HoneyLab buddies with US megacorp

Honey entrepreneur Dr Shaun Holt. Photo: Bruce Barnard.

Strong science has enabled a Tauranga company to cosy up with the world's biggest consumer goods company, Proctor and Gamble – a company with sales twice the size of the New Zealand economy.

'P&G is an enormous company, annual sales in the $80 billion region, and obviously a relationship or partnership would be excellent for us,” says says Dr Shaun Holt, co-founder of the healthcare company, HoneyLab.

P&G boasts a portfolio of household name brands like Vicks, Gillette, Pantene, Head and Shoulders, Ariel, Olay and Pampers.

HoneyLab has developed Honevo, a medical grade kanuka honey formulation for dermatology, nutrition, cosmetics, cough and cold and pain products. It's used in the treatment of acne, rosacea and cold sores.

Shaun can't go into the specifics of its relationship with P&G. 'But what we set out to do was license our products – we would develop the products and then a company like P&G would license them, they would take it over and pay us a royalty.”

That's potentially far more lucrative. 'But it's also a hard battle,” says Shaun.

The other option for the company was not to invest in research and development, and instead build its brand and sell its own products. That's what most companies do. 'We adopted the alternative strategy and I think it's starting to pay off.”

Honeylab would not get all of the sales price, it would get a cut. But with the volume of sales P&G could generate it could be a better deal. 'It's a big partner, it's overseas and it's got the grunt to bang the products out globally.”

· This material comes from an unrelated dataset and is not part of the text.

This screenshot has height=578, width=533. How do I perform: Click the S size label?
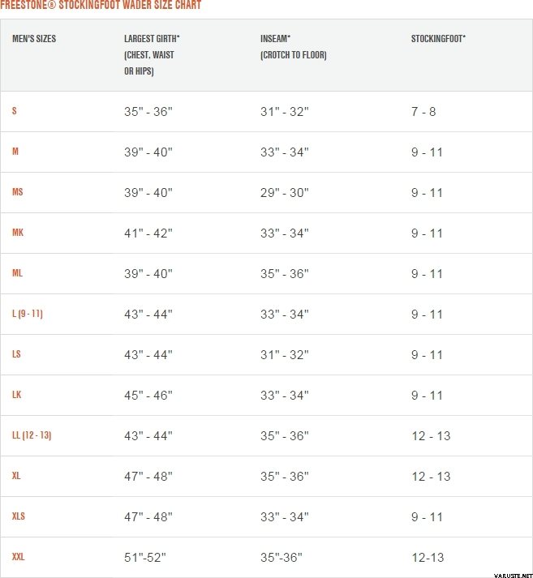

And, of course, the New Zealand company would still be supplying the crucial component, the kanuka honey. 'It can only come from New Zealand. And unlike IT companies, which can shift to San Francisco or wherever, our honey can only ever come from NZ.”

P&G may operate out of Cincinnati, Ohio, but kanuka honey means Honeylab products will always be wedded to the Bay of Plenty.

And when Honeylab went courting a global partner it was difficult getting an audience, getting in front of the big players.

'I would go to partnering conferences, speed dating for pharmaceuticals. You would have 20 half-hour meetings, you would pitch your stuff, rush off to the next meeting and they would get back if interested.”

They also had an American agent, an expert in pharmaceuticals, who finds partners. 'All of the big companies get approached all the time by natural product companies – but they're not at all interested because they don't have strong science behind their products.”

And that was the differentiating factor for Honeylab. 'Because we have strong, strong science.” And one of nature's purest foods to start with. 'We have had our two main studies published in the ‘British Medical Journal' and it doesn't get better than that.”

Shaun says hopefully there will be some nice, positive follow-up news from the world's biggest consumer goods company, a company with five billion customers in 70 countries worldwide.